With the new workplace now operating to a post-pandemic agenda, organizations have broadened their ideas about the levers that drive success and revenue.
Many have now set a long-term goal of accelerating an era of sustainable and inclusive growth. The most forward-thinking now view growth, sustainability and inclusion as mutually reinforcing, forming a virtuous circle that drives innovation while reducing environmental impact.
This chimes well with the prevailing sentiment among the demanding modern-day workforce. Younger workers in particular (Gen Z and millennials) view their future lives, growth and livelihood as deeply connected with sustainability and inclusiveness, and require their employers to meet their standards.
As a result, ESG – environmental, sustainability and governance – is now one of the most critical factors on the workplace agenda.
What do the elements of ESG mean?
Environmental addresses impact on the physical environment and defines the risk of a company and its suppliers/partners from climate events. Examples include:
- Climate change and greenhouse- gas emissions (GHG)
- Air pollution (non-GHG) including optimized workplace with optimum energy efficiency
- Water and wastewater management
- Waste and hazardous-materials management; circularity.
Social addresses social impact and associated risk from societal actions, employees, customers and the communities where a company operates. Examples include:
- Labor practices
- Health and safety
- Community engagement; diversity and inclusion
- Community relations, local economic contribution
- Product and service attributes.
Governance assesses the timing and quality of decision making, governance structure and the distribution of rights and responsibilities across stakeholder groups, to provide a positive social impact and mitigate risk. Examples include:
- Business ethics, data security
- Capital allocations, supply chain management
- Governance structure and engagement; incentives
- Policies; external disclosures; position and advocacy
What does ESG look like in today’s workplace?

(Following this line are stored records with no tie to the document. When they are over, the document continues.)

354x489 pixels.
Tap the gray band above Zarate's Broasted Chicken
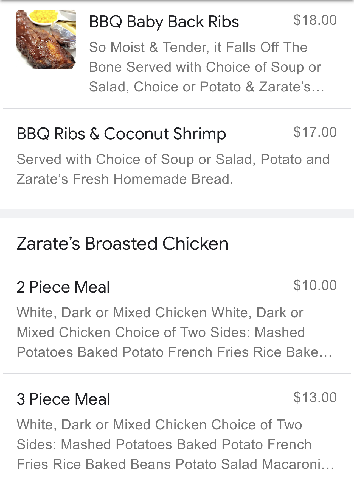tap(177, 213)
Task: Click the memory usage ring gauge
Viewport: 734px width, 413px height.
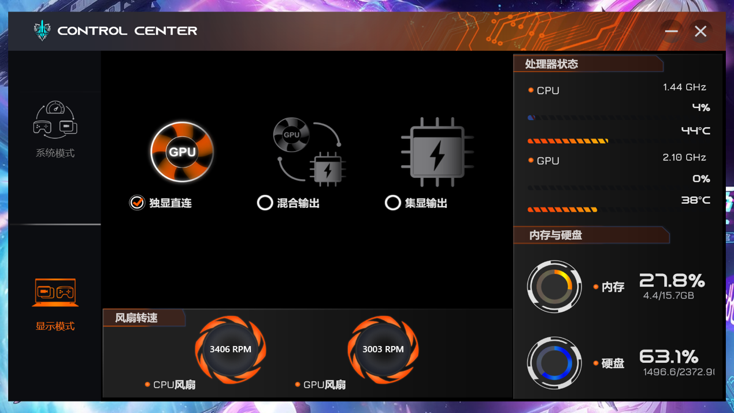Action: (x=554, y=287)
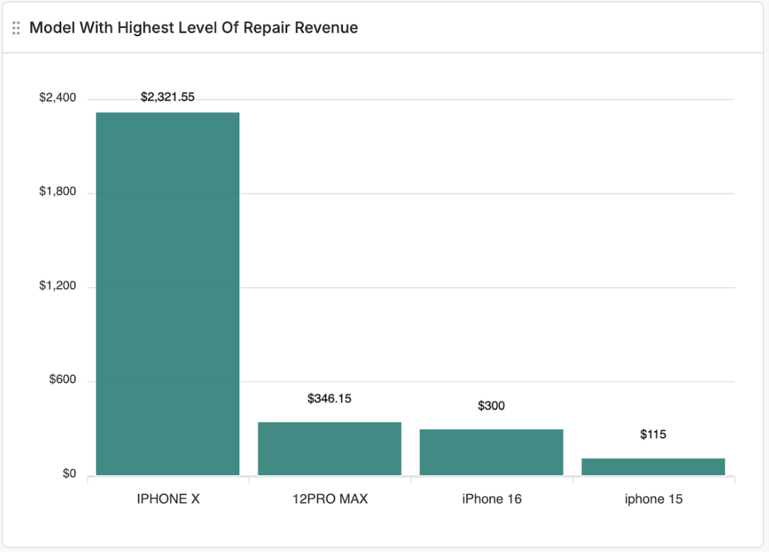Select the IPHONE X axis label
The height and width of the screenshot is (552, 769).
(167, 498)
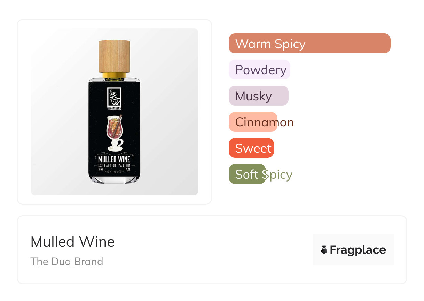
Task: Click the Dua Brand emblem on the bottle
Action: point(114,97)
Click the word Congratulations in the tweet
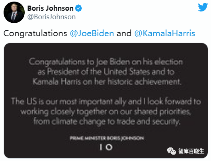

New client service platforms are supporting the ambitions of organizations to cut carbon emissions by half by 2030 and achieve net zero by 2050.
In the United States, the Securities and Exchange Commission (SEC) is considering new rules for more detailed disclosure of climate-related risks and greenhouse gas emissions. In a number of jurisdictions, reporting ESG elements is either mandatory or under active consideration.
How does ESG drive the workplace agenda?
A recent McKinsey report states that investment in ESG is helping companies identify opportunities and take action in areas including helping leaders and organizations create and implement ambitious ESG and net-zero strategies.
The report finds that a successful attitude to ESG is growing new sustainable businesses and providing insights on guiding capital to areas of high potential.
It is helping organizations find and remove emissions across systems, including product design, supply chain, manufacturing, and operations. In addition, banks, asset managers and insurers have reported that ESG is aiding in decarbonizing their portfolios.
How does technology and AI help organizations achieve ESG targets?
A successful ESG strategy depends on good reporting and data. ESG management tools consolidate key metrics in one place so they can be analysed, targets set, plans made and appropriate actions taken.
AI has a valuable and increasing role to play in driving insights, benchmarking the key metrics and refining data quality so short- and long-term targets can be tracked.
At operational level, workspace management technology is helping to create efficient, carbon-reduced workplaces that are attractive to employees. This includes desk and room scheduling apps that support hybrid working, sensors that help maximize space utilization and integration with building management solutions so heating, lighting and ventilation are used to best effect.
Your 5-step plan to developing and implementing your ESG agenda
- Think blue sky – what do you want to achieve with ESG?
- Assess your current position with the help of technology – capture and analyze data
- Evaluate the investment you will need to make, and the return you would expect. Don’t forget to include benefits such as better talent retention and improved RTO (return to office).
- Decide if this is doable, or whether you need to revise
- Put in place the technologies that will help you achieve your goals.
This diagram from Gartner offers a great model to emulate:
The elements of ESG used to have a bad rep in business. People said their benefits – if there even were any – were hard to quantify, and did not correlate to financial success.
We now know better, of course. In the new hybrid workplace, environmental considerations are high, while the need to create conditions where employees thrive has also pushed social and governance elements far up the agenda. Lip service to ESG is well and truly over.
Companies can conduct operations in a seemingly rational way, aspire to deliver returns quarter to quarter, and determine their strategy over a span of five or more years. But if they forget to take account of externalities in their base case, or allow the social licence to be eroded, their forecast and indeed, their core strategies may not be achievable at all.
The only way for organizations to sustain long-term value is by managing huge, paradigm-shifting external factors. And good ESG strategy, with key metrics monitored and insights acted upon, is quite simply the most practical way to achieve this difficult task.